• [What you will do]
1: In the article on Ireland's economy, what average inflation rate does the ESRI report forecast for 2022?
2: Transcribe the part of the article on Ireland's economy that begins at the words "Action must be" and ends after the words "7.1% in 2022.".
3: How would you render this sentence from the article on Ireland's economy in Spanish: "Mr Martin said the country cannot be chasing inflation month-to-month, but rather must look to the longer term."

• [Extract to read]
- Opening Delimiter -

The Government must “protect” growth in Ireland’s economy while remaining “very alert” to inflationary pressures, the country’s leader has said.
Taoiseach Micheal Martin warned of a difficult winter ahead particularly when it comes to energy, but said any measures the Government takes must be sure to take the pressure off those most in need, rather than adding “fuel to the fire”.
He reiterated that he does not foresee measures being taken before the budget is announced in the autumn, describing that as the “optimum moment” to deal with issues around the cost of living.
Action must be taken in a “comprehensive way that sustains right through the winter”, he added ahead of his attendance at a European Council meeting on Thursday.
His comments came as a report by the Economic and Social Research Institute (ESRI) suggested the Irish economy will continue to grow this year despite forecasts that inflation will average at 7.1% in 2022.
Asked if there would be any measures before the October budget, Mr Martin said: “The optimum moment for us, not just to deal with the cost of living, and we will have to deal with the cost of living in terms of reducing pressures on people, but also doing it in a way in line with the ESRI report and other reports in terms of the targeted nature of this, to do it also in combination with other factors around pay, tax is the budget.”
Amid calls from some quarters for action to be taken sooner as people face rising inflation, he said announcing measures at the time of the budget has been “our consistent position”.
Mr Martin said the country cannot be chasing inflation month-to-month, but rather must look to the longer term.
He said: “We have economic growth, the forecast is we’ll have economic growth to the end of the year, and so we have to protect that side of the economy, which is creating jobs and creating investment, inward investment in particular, whilst being very alert to the inflationary pressures.

- Closing Delimiter -

• [Source information]
- Opening Delimiter -

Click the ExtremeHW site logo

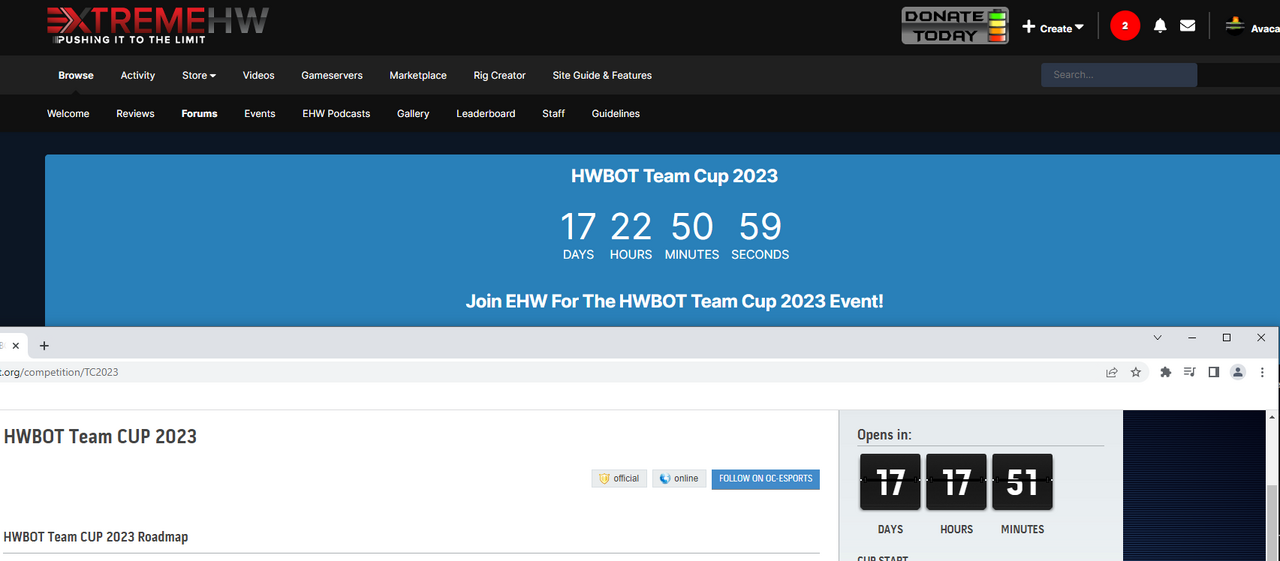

- Closing Delimiter -
- Opening Delimiter -

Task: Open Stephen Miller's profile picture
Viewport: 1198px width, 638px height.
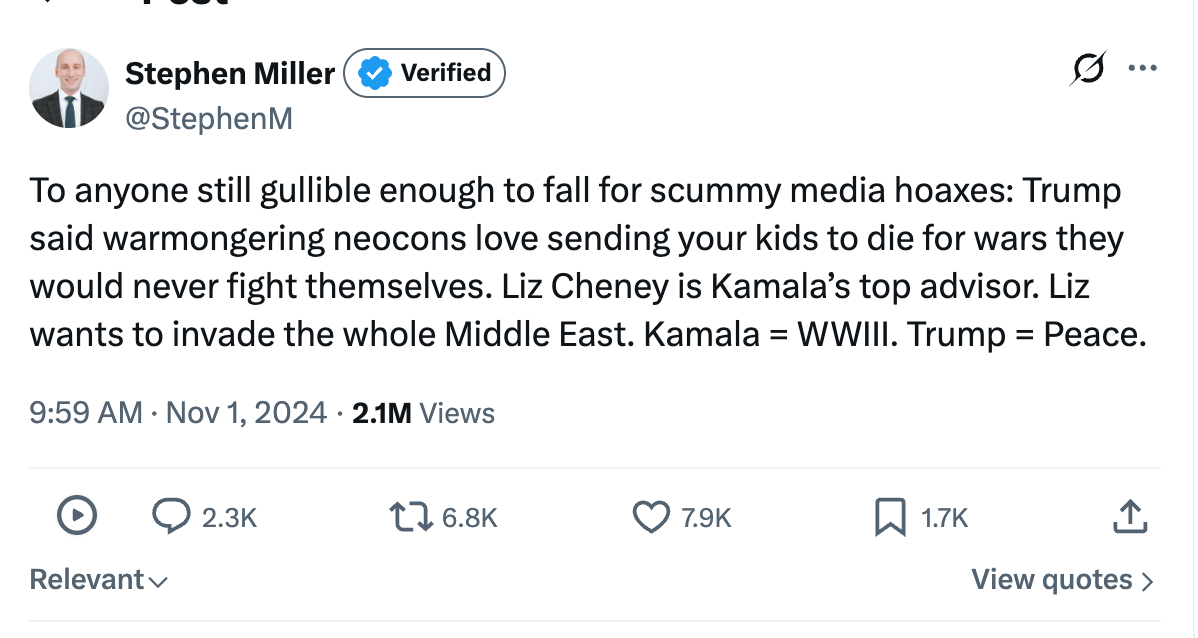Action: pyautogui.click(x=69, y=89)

- Closing Delimiter -

• [Expected outputs]
1: 7.1%

2:
Action must be taken in a “comprehensive way that sustains right through the winter”, he added ahead of his attendance at a European Council meeting on Thursday.
His comments came as a report by the Economic and Social Research Institute (ESRI) suggested the Irish economy will continue to grow this year despite forecasts that inflation will average at 7.1% in 2022.

3: El Sr. Martin dijo que el país no puede estar persiguiendo la inflación mes a mes, sino que debe mirar a más largo plazo.